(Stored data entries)
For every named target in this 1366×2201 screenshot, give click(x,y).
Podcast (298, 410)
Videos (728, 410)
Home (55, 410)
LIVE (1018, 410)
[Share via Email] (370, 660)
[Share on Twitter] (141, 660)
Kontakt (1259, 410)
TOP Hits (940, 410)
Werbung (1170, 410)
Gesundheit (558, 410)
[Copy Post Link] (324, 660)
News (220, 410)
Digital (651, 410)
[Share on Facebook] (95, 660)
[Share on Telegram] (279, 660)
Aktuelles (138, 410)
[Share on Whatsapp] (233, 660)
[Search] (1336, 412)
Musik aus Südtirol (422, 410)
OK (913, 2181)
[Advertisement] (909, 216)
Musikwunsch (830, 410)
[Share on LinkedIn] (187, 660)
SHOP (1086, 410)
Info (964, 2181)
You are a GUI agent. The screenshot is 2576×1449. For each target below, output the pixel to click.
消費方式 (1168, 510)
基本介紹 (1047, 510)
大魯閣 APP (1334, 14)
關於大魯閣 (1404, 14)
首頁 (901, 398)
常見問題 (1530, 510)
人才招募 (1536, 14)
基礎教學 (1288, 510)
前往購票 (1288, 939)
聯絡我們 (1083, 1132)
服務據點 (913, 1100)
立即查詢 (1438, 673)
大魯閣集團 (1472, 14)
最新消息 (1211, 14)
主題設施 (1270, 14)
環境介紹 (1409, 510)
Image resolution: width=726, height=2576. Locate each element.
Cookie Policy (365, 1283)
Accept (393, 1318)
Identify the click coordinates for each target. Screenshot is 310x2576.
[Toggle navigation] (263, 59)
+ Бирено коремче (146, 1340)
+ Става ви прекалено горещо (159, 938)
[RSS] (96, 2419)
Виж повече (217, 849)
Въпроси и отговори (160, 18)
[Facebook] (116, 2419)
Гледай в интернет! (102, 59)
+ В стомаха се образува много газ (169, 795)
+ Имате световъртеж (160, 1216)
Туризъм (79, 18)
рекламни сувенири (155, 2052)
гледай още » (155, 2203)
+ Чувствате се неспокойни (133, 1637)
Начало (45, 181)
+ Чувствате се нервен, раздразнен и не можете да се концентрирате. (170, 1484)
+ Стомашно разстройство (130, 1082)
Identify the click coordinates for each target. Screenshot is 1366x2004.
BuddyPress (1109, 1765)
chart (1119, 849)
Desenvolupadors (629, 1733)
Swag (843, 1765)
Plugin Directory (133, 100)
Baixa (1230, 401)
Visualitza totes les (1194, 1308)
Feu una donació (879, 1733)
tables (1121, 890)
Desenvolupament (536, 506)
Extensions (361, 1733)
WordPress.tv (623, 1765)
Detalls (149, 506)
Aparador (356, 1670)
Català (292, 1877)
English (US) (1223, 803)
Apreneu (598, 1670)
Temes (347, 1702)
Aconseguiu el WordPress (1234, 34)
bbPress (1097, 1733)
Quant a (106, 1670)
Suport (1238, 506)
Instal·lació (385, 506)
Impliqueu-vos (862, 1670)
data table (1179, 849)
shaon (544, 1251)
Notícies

**Action item**. Set down every entry again, word for word.

**Response to the exercise**.
For every named target in this 1366×2201 screenshot, give click(x,y).
Podcast (298, 410)
Videos (728, 410)
Home (55, 410)
LIVE (1018, 410)
[Share via Email] (370, 660)
[Share on Twitter] (141, 660)
Kontakt (1259, 410)
TOP Hits (940, 410)
Werbung (1170, 410)
Gesundheit (558, 410)
[Copy Post Link] (324, 660)
News (220, 410)
Digital (651, 410)
[Share on Facebook] (95, 660)
[Share on Telegram] (279, 660)
Aktuelles (138, 410)
[Share on Whatsapp] (233, 660)
[Search] (1336, 412)
Musik aus Südtirol (422, 410)
OK (913, 2181)
[Advertisement] (909, 216)
Musikwunsch (830, 410)
[Share on LinkedIn] (187, 660)
SHOP (1086, 410)
Info (964, 2181)
You are a GUI agent. The screenshot is 2576×1449. For each target below, output the pixel to click.
消費方式 (1168, 510)
基本介紹 (1047, 510)
大魯閣 APP (1334, 14)
關於大魯閣 (1404, 14)
首頁 (901, 398)
常見問題 (1530, 510)
人才招募 (1536, 14)
基礎教學 (1288, 510)
前往購票 (1288, 939)
聯絡我們 (1083, 1132)
服務據點 (913, 1100)
立即查詢 (1438, 673)
大魯閣集團 (1472, 14)
最新消息 (1211, 14)
主題設施 (1270, 14)
環境介紹 (1409, 510)
Image resolution: width=726, height=2576. Locate each element.
Cookie Policy (365, 1283)
Accept (393, 1318)
Identify the click coordinates for each target. Screenshot is 310x2576.
[Toggle navigation] (263, 59)
+ Бирено коремче (146, 1340)
+ Става ви прекалено горещо (159, 938)
[RSS] (96, 2419)
Виж повече (217, 849)
Въпроси и отговори (160, 18)
[Facebook] (116, 2419)
Гледай в интернет! (102, 59)
+ В стомаха се образува много газ (169, 795)
+ Имате световъртеж (160, 1216)
Туризъм (79, 18)
рекламни сувенири (155, 2052)
гледай още » (155, 2203)
+ Чувствате се неспокойни (133, 1637)
Начало (45, 181)
+ Чувствате се нервен, раздразнен и не можете да се концентрирате. (170, 1484)
+ Стомашно разстройство (130, 1082)
Identify the click coordinates for each target. Screenshot is 1366x2004.
BuddyPress (1109, 1765)
chart (1119, 849)
Desenvolupadors (629, 1733)
Swag (843, 1765)
Plugin Directory (133, 100)
Baixa (1230, 401)
Visualitza totes les (1194, 1308)
Feu una donació (879, 1733)
tables (1121, 890)
Desenvolupament (536, 506)
Extensions (361, 1733)
WordPress.tv (623, 1765)
Detalls (149, 506)
Aparador (356, 1670)
Català (292, 1877)
English (US) (1223, 803)
Apreneu (598, 1670)
Temes (347, 1702)
Aconseguiu el WordPress (1234, 34)
bbPress (1097, 1733)
Quant a (106, 1670)
Suport (1238, 506)
Instal·lació (385, 506)
Impliqueu-vos (862, 1670)
data table (1179, 849)
shaon (544, 1251)
Notícies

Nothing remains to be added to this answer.